In the following case, the Dict beats the NamedTuple in the creation and in the lookup? Why is this the case? Am I missing something?

using BenchmarkTools

tup1 = NamedTuple(k => v for (k, v) in [(:a, 5), (:b, 10)])
tup2 = Dict(k => v for (k, v) in [(:a, 5), (:b, 10)])

@btime tup1 = NamedTuple(k => v for (k, v) in [(:a, 5), (:b, 10)]) # -> 830.962 ns (13 allocations: 864 bytes)
@btime tup2 = Dict(k => v for (k, v) in [(:a, 5), (:b, 10)]) # -> 90.508 ns (6 allocations: 544 bytes)

@btime tup1.b # -> 31.407 ns (0 allocations: 0 bytes)
@btime tup2[:b] # -> 16.699 ns (0 allocations: 0 bytes)

I assume the tuple is still in the stack? When would it be faster?

For tuples the amount of elements is part of the type. So if you create a tuple for which the amount elements is not known at compile time (e.g. when you create a tuple from a vector), that will be slow. In the case of a NamedTuple the field names are also part of the types, and apparently they cannot be inferred at compile time here.

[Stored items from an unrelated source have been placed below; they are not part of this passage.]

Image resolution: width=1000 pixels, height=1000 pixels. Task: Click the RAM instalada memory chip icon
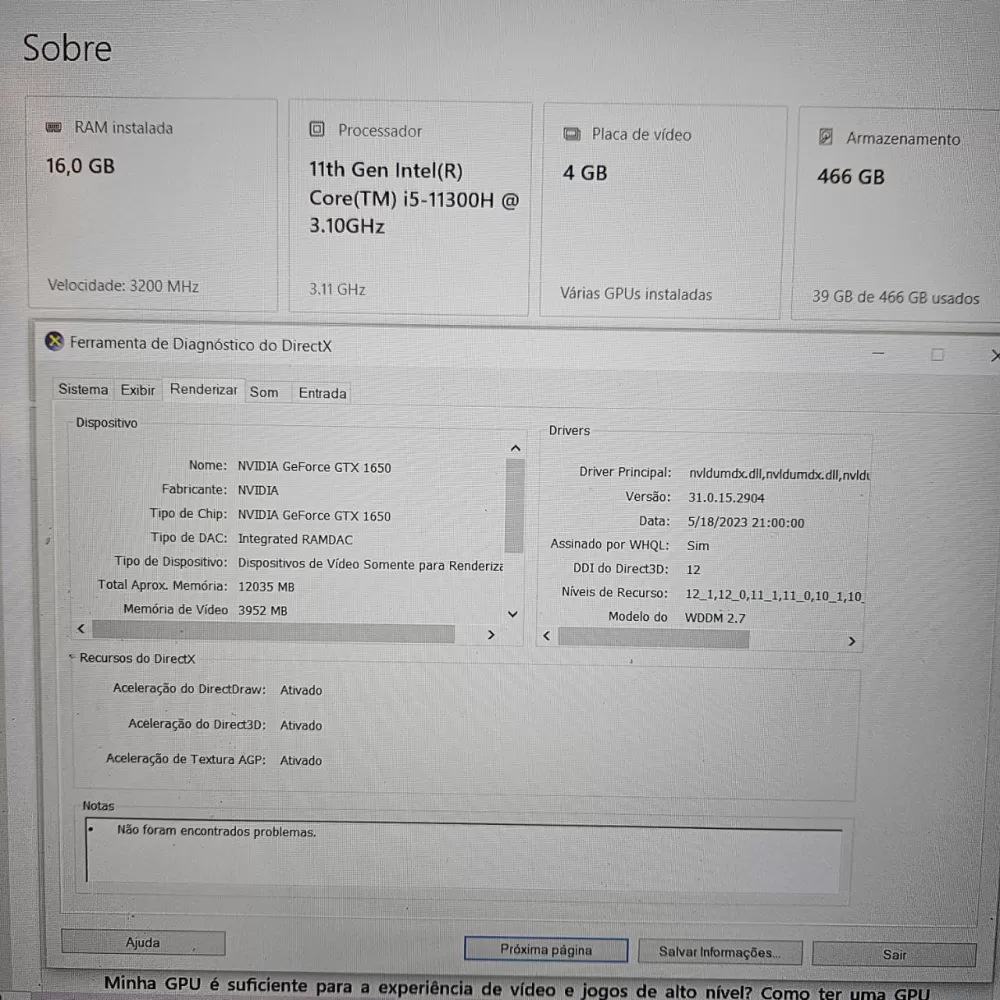53,127
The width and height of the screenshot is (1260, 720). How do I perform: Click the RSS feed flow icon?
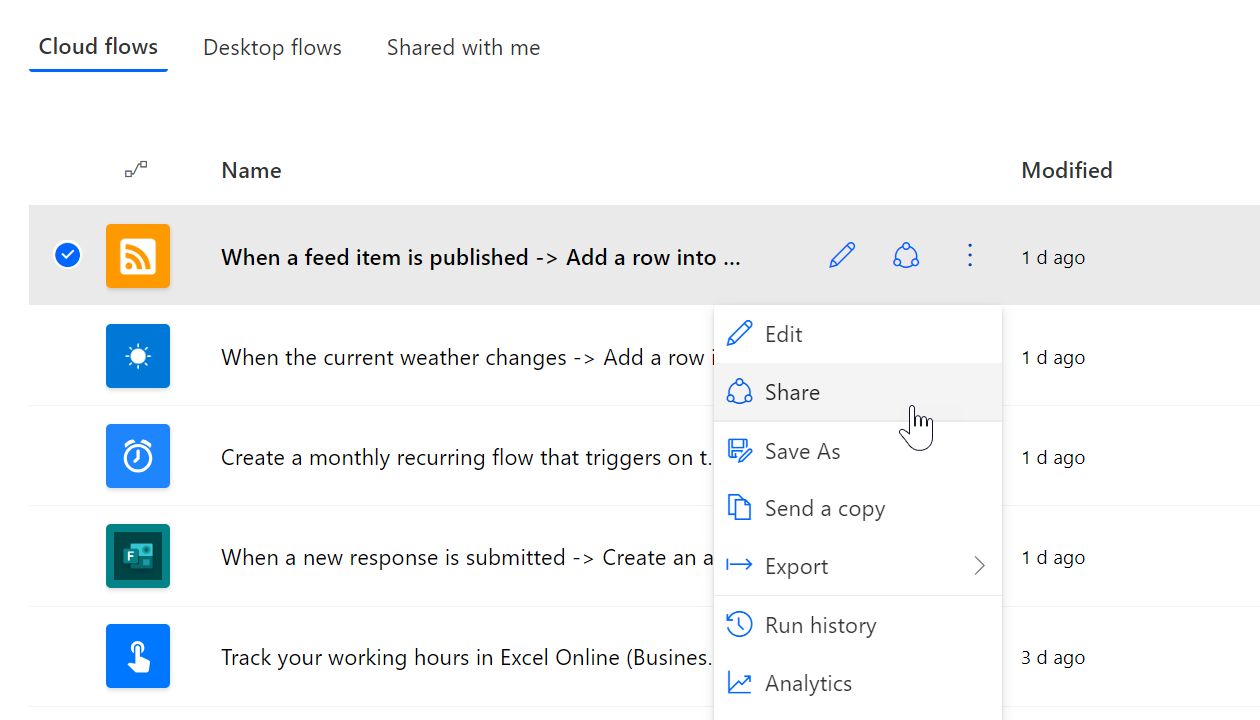tap(138, 256)
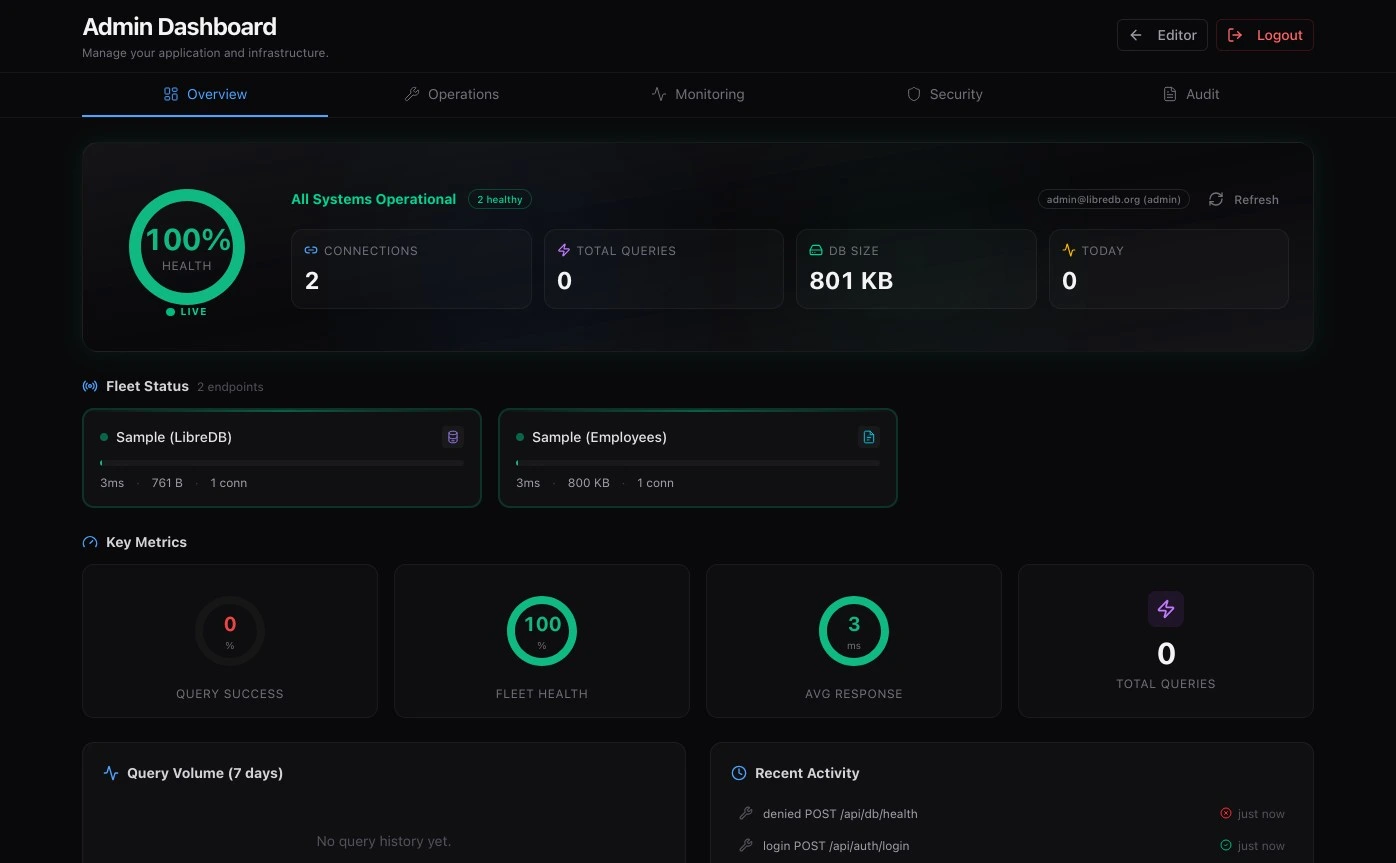Screen dimensions: 1396x863
Task: Click the purple lightning icon above Total Queries
Action: tap(1166, 609)
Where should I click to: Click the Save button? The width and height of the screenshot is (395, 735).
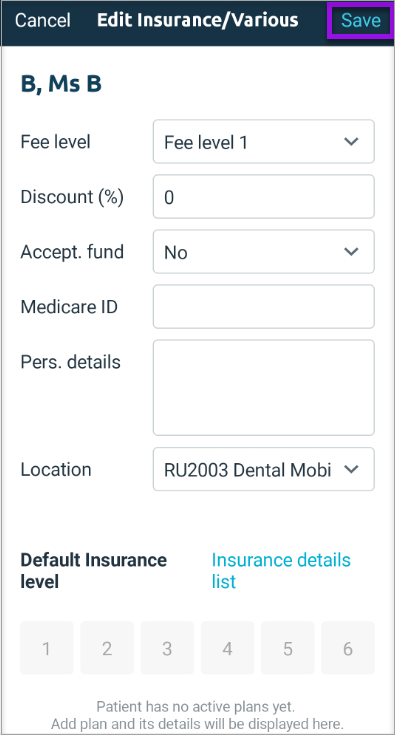click(360, 21)
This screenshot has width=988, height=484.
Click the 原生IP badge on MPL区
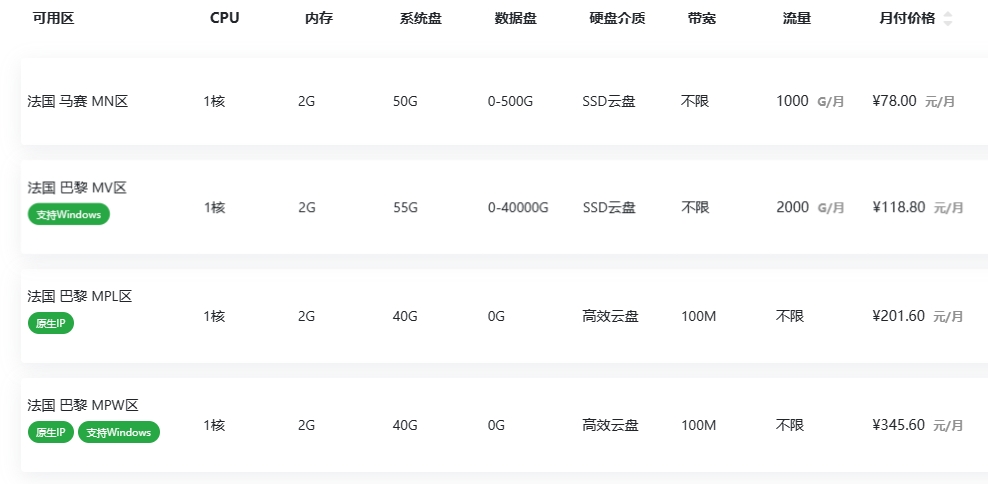(x=51, y=323)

The dictionary is fine because it can be inferred that the source vector is of type Vector{Tuple{Symbol, Int64}} and thus that the dictionary is of type Dict{Symbol, Int64}.

1 Like

I kind of expected NamedTuple(k => v for (k, v) in ((:a, 5), (:b, 10))) to be fast (i.e. generating the named tuple from a tuple of tuples), but it isn’t either.

Maybe someone can comment on the relationship between type instability and heap allocations?

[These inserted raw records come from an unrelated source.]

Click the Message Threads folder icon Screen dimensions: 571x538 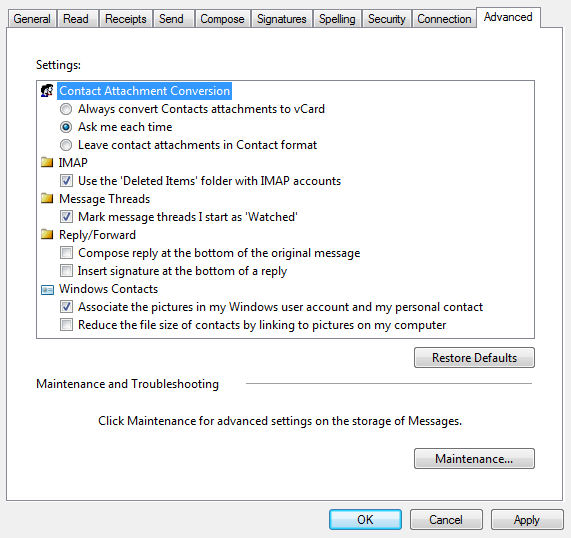(x=47, y=199)
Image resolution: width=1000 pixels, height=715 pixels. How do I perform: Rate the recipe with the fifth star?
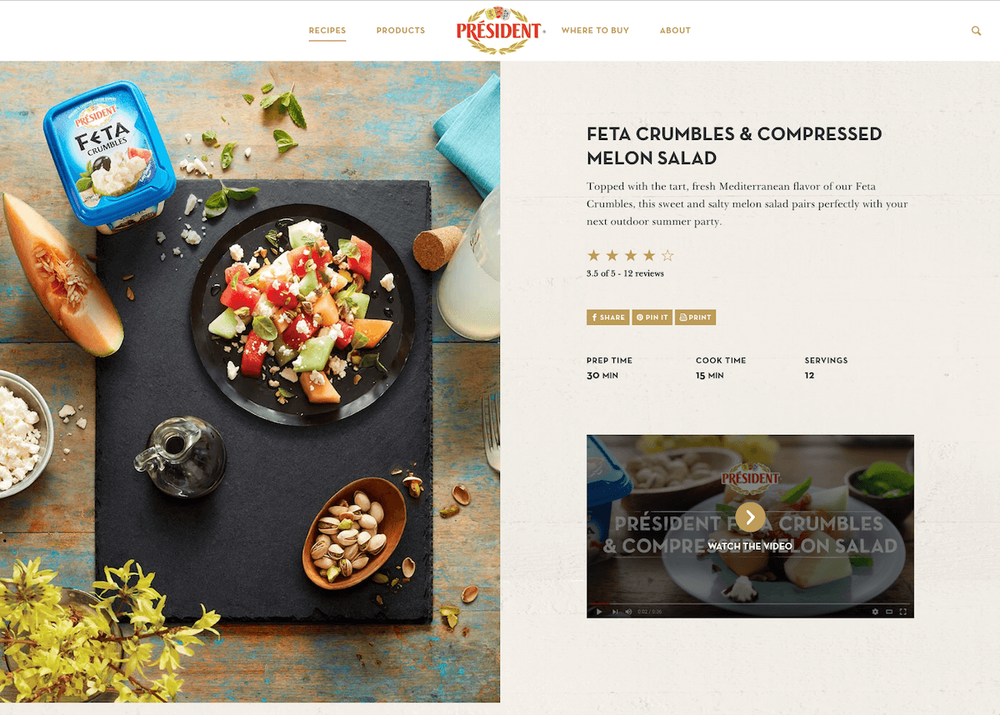668,255
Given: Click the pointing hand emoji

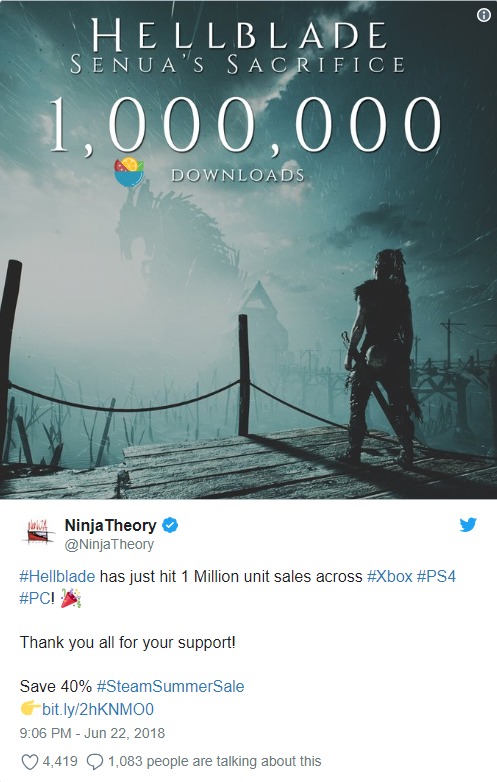Looking at the screenshot, I should point(30,708).
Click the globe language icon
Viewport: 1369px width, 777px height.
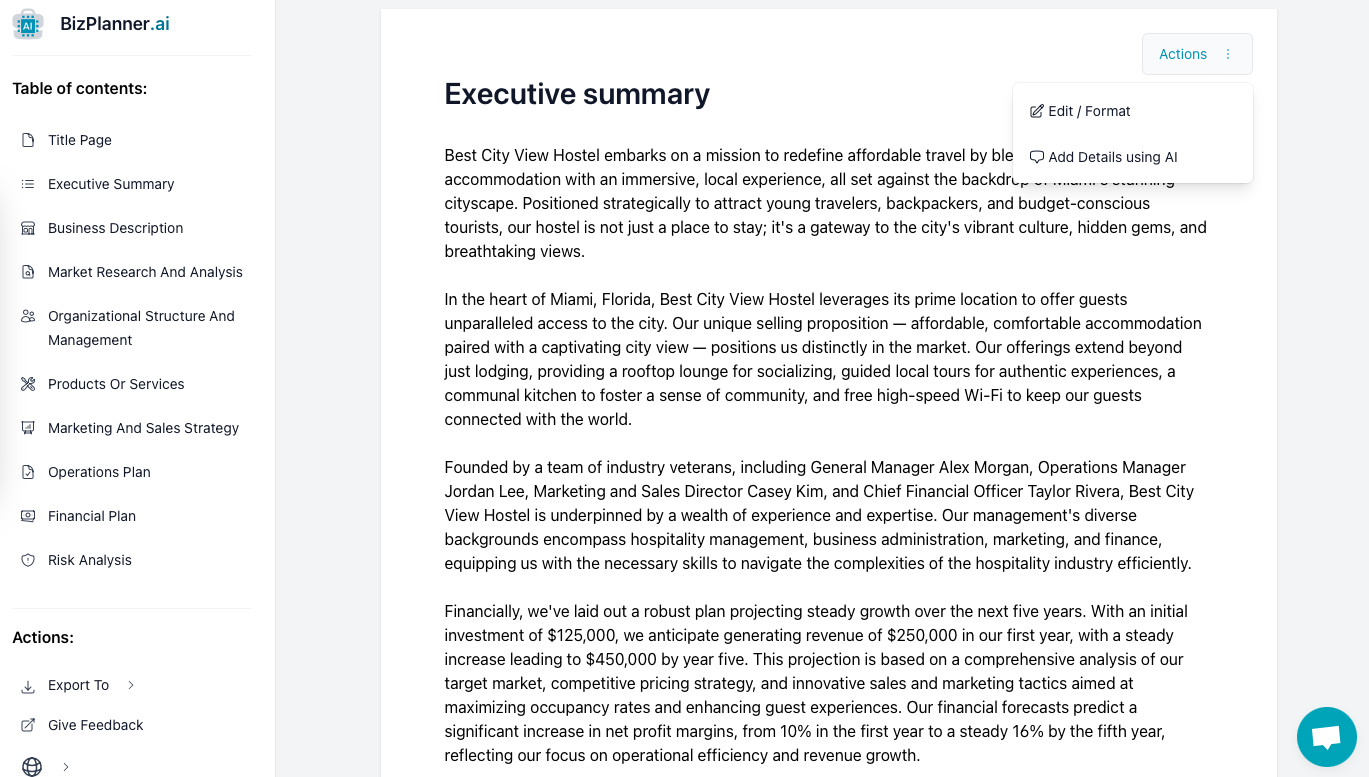point(32,767)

This is slow mostly because of the method being hit. If you had instead done

julia> @btime NamedTuple{(:a, :b)}((5, 10))
  1.082 ns (0 allocations: 0 bytes)
(a = 5, b = 10)

you’d get it being “instant”, because in this case there’s literally nothing to do, the whole thing can be done at compile time. This only works in cases where you know the keys at compile time though (if you don’t, then NamedTuples probably aren’t a good fit for your program).

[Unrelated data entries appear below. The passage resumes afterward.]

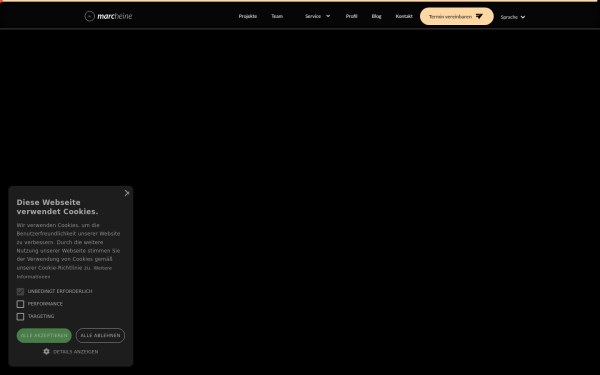Viewport: 600px width, 375px height.
Task: Go to the Team page
Action: coord(277,16)
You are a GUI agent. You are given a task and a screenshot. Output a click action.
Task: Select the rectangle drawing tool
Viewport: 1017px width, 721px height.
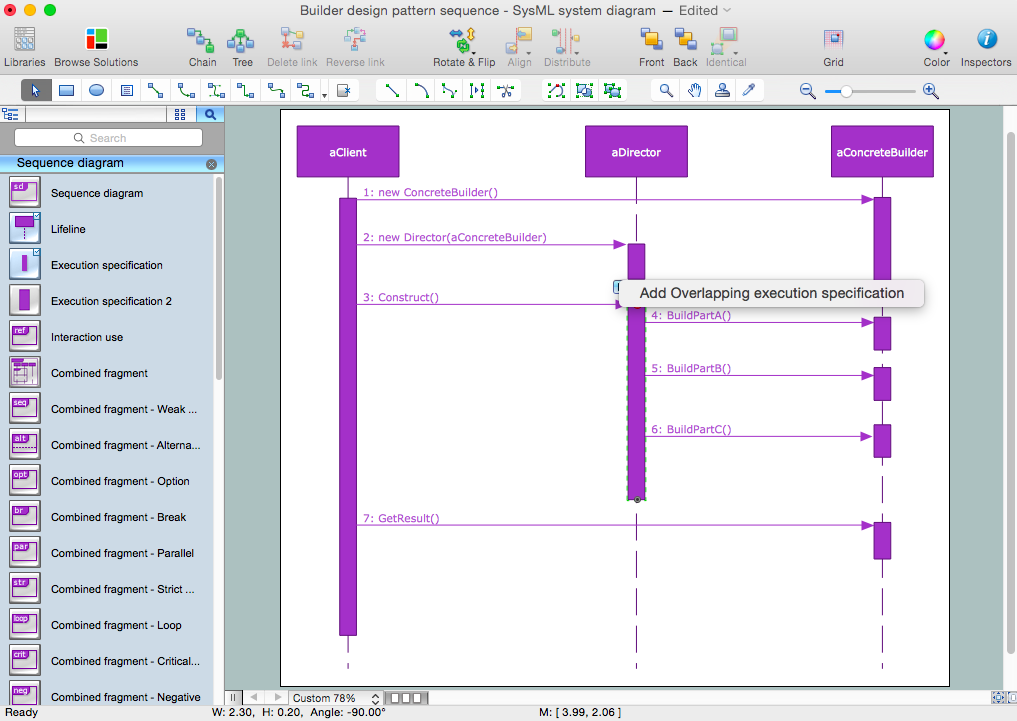[67, 90]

This one mostly just comes down to you measuring untyped global variables. If you benchmark without the globals, you’ll see the named tuple is actually faster to access (when the key being accessed is known at compile time):

julia> @btime tup.b setup=(tup = $tup1)
  1.943 ns (0 allocations: 0 bytes)
10

julia> @btime tup[:b] setup=(tup = $tup2)
  4.098 ns (0 allocations: 0 bytes)
10
5 Likes

You are doing the benchmarking in global scope. If you want to get realistic values, you either need to move it in local scope or use const for tup1 and tup2. Then accessing the NamedTuple is indeed faster.

I am not sure whether it helps, but the creation is fast when using this syntax (a = 5, b = 10).

Thank you guys very much! I am sorry for benchmarking in the global scope, I should’ve realized. I switched the code in my actual use case as in the example and it’s a little faster :slight_smile: I am looking up around 50 times more often than creating, which is surely a big reason. But I also notice, that the script uses less RAM.
I cannot benchmark reliably exactly, as I am working with a genetic algorithm. As for predefining the keys, I do not want to do that, as they are supposed to be user-definable (optimization objectives).